Artist, activist, and director of Black Nonbelievers of DC (BNDC), Danile “Ro” Rogiérs, has launched a new podcast. BNDC is both an affiliate of the Black Nonbelievers national organization and a chapter of the American Humanist Association. The Where We’re Headed (WWH) podcast uses an Africana studies framework to examine and celebrate the history of religious dissent in the African diaspora and to explore how faith and non-belief impact Black communities around the world. This project expands on the group’s Legacy series, an online speaker series that was supported by American Humanist Association chapter grants, and shares insightful discussions on race, identity, community, and intersectionality with a mix of speakers, media clips, music, and a friendly welcome from Ro. I interviewed Ro to find out more about the podcast’s production.
Emily Newman: What inspired you to develop this new podcast? How did it come to be?
Danile “Ro” Rogiérs: My co-host, Verdell Wright came to me with the idea in 2021 following our first Legacy program (2020). We decided to tackle many of the dynamics around Black life reflected in theology and practice, from healing and self-care to personal development, sexuality and boundaries, church history, and more. We’re both Black, Queer SGL [same gender loving] men who have different yet similar backgrounds. He is an ex-minister and seminarian and I, among other things, am a former Minister of Music/Worship leader in Black Catholic and Black Protestant churches. 62
Newman: You have a great mix of media like news clips, personal narratives, talks, and music. How do you mold each episode into a journey?

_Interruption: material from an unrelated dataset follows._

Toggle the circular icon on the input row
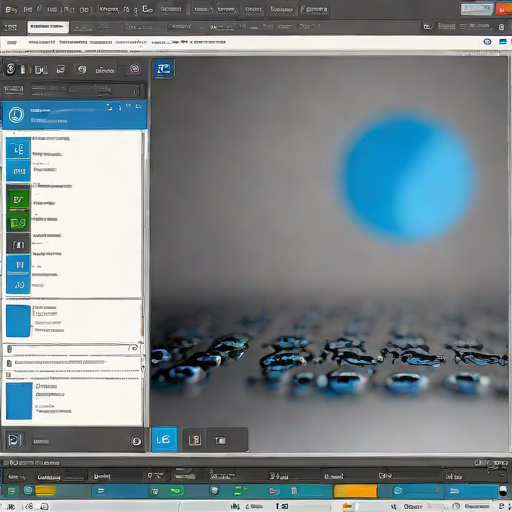The width and height of the screenshot is (512, 512). tap(134, 348)
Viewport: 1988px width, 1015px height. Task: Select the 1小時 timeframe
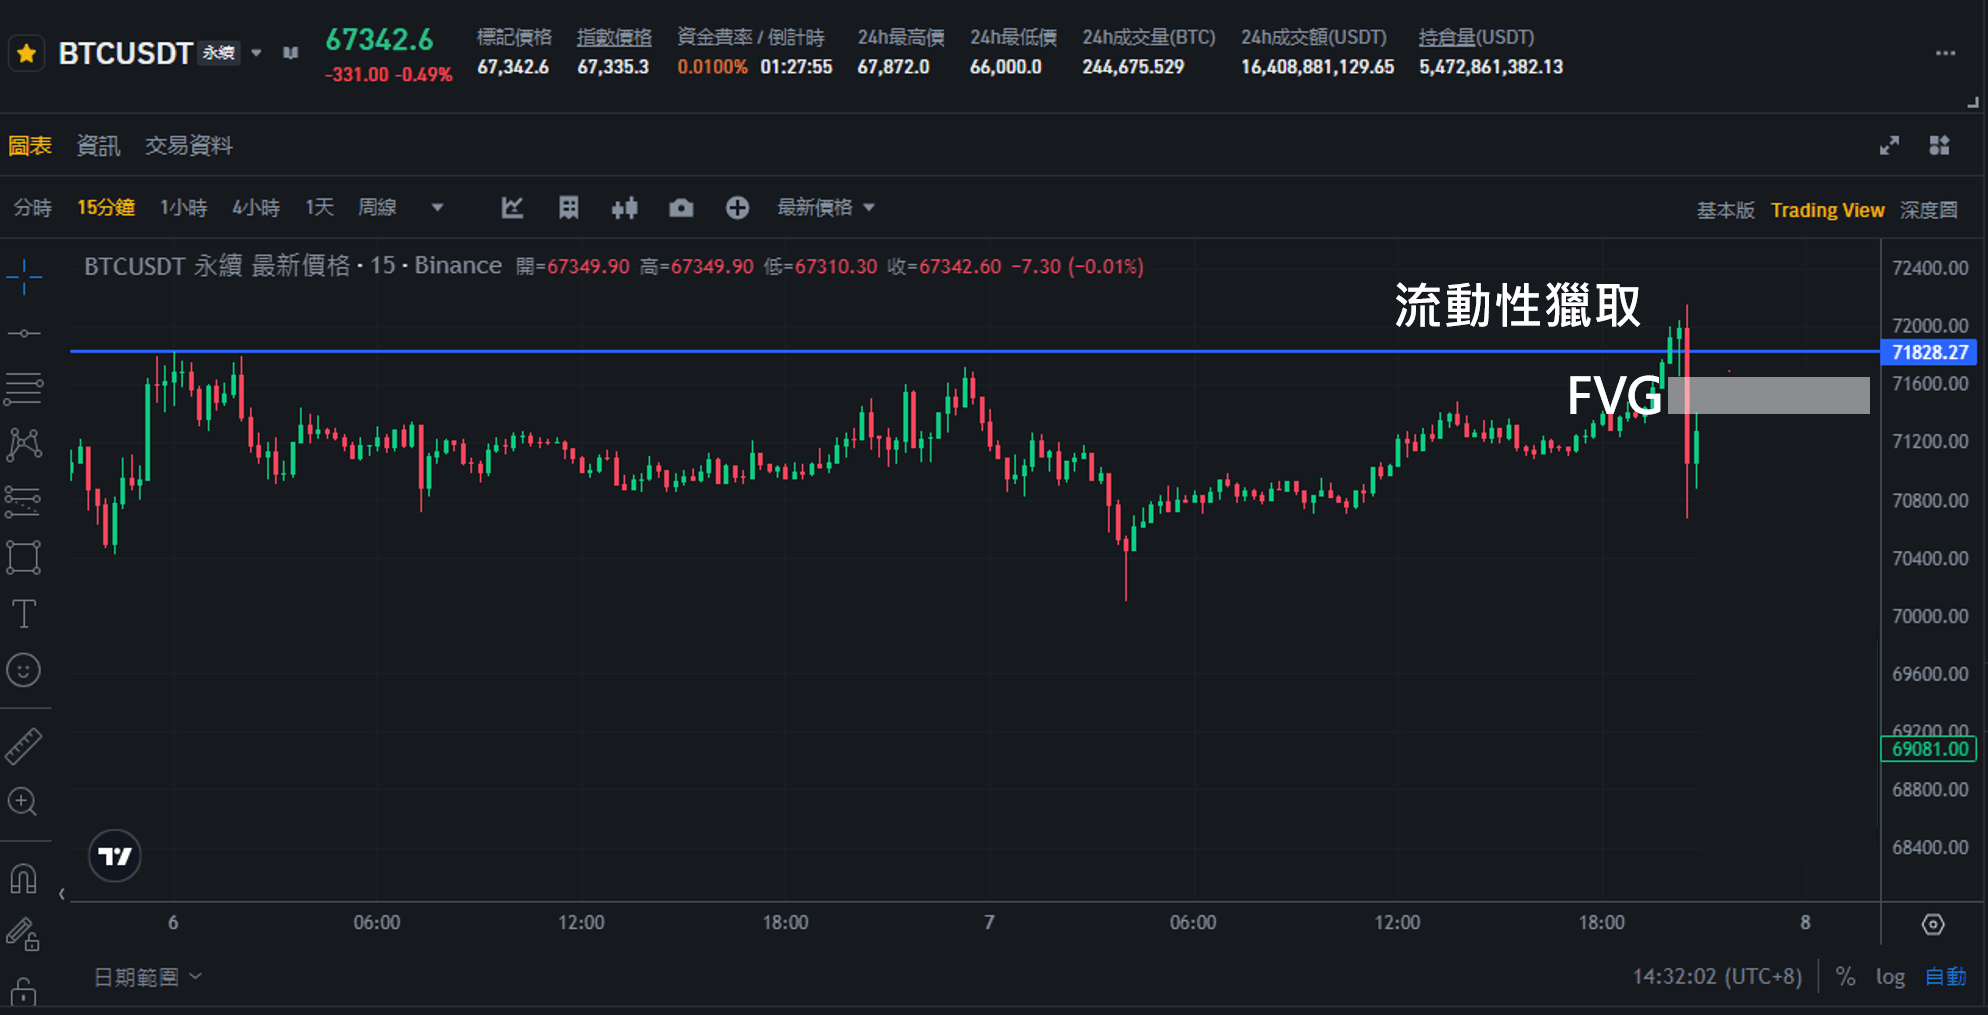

Rogiérs: Whew! It’s a lot of work but quite fun and gratifying to put together. I am a recording artist and producer with a forty-year career in music and thirty-plus years in the music business, so I’m familiar with editing and putting together audio productions. That’s the easier part. But with this project, there are no other engineers or co-producers (yet), so it’s just me alone in the editing process. That said, once I get going with the format, I have an obsessive-like drive for arranging the story arc of what I want to detail and communicate.
Newman: What are some topics you look forward to or hope to tackle?
Rogiérs: We recently got finished with the Christian Nationalist episodes. The first was a short expository history of religion and political colonial history, and the second featured our friend and constitutional lawyer, Andrew Seidel. In future episodes, we will be introducing Mr. Wright’s account of a “Good God Gone,” what it means to “Reimagine Community” with religious freedom advocate Dr. Sabrina Dent, the “Black Georgians” with S.I. Martin, being Black & Unrepentantly Gay in/out “The Black Church,” and one of my favorites, Hubert Harrison with Dr. Jeffrey B. Perry.
Overall, we’re taking an evergreen approach to this podcast. It’s not a day-to-day or week-to-week rundown of what’s happening to/in Black secular communities but rather a sober analysis of Black history, faith traditions, non-belief, and the ways those dynamics play in Black communities in the United States and abroad.
Newman: What’s your favorite part of producing this podcast?
Rogiérs: Much like when I’m in the studio on other recording projects, my favorite part is the playback. Hearing the ins and outs of the narrative reflected in the clips, the music bed, and the development of the topic makes it all worthwhile, no matter how arduous the work.
Newman: Lastly, I loved the addition of children in the introduction, especially when they giggle. Are those your niece and nephew? Rogiérs: Yes, thank you! That is my nephew Reginald and niece Alesandra! I gave them the Bailey books [Stardust Science and Elle the Humanist] this Christmas and they loved them. They are already being raised with a love for and healthy articulation of society, Black culture, and Black history by their parents and the world around them. And in some ways, it’s very natural to who we are as a family. They are of Caribbean and Nigerian descent and their curiosity and skepticism are sharp even at eight and six years old, so I wanted them to be represented in this effort as an extension of me but also for their future.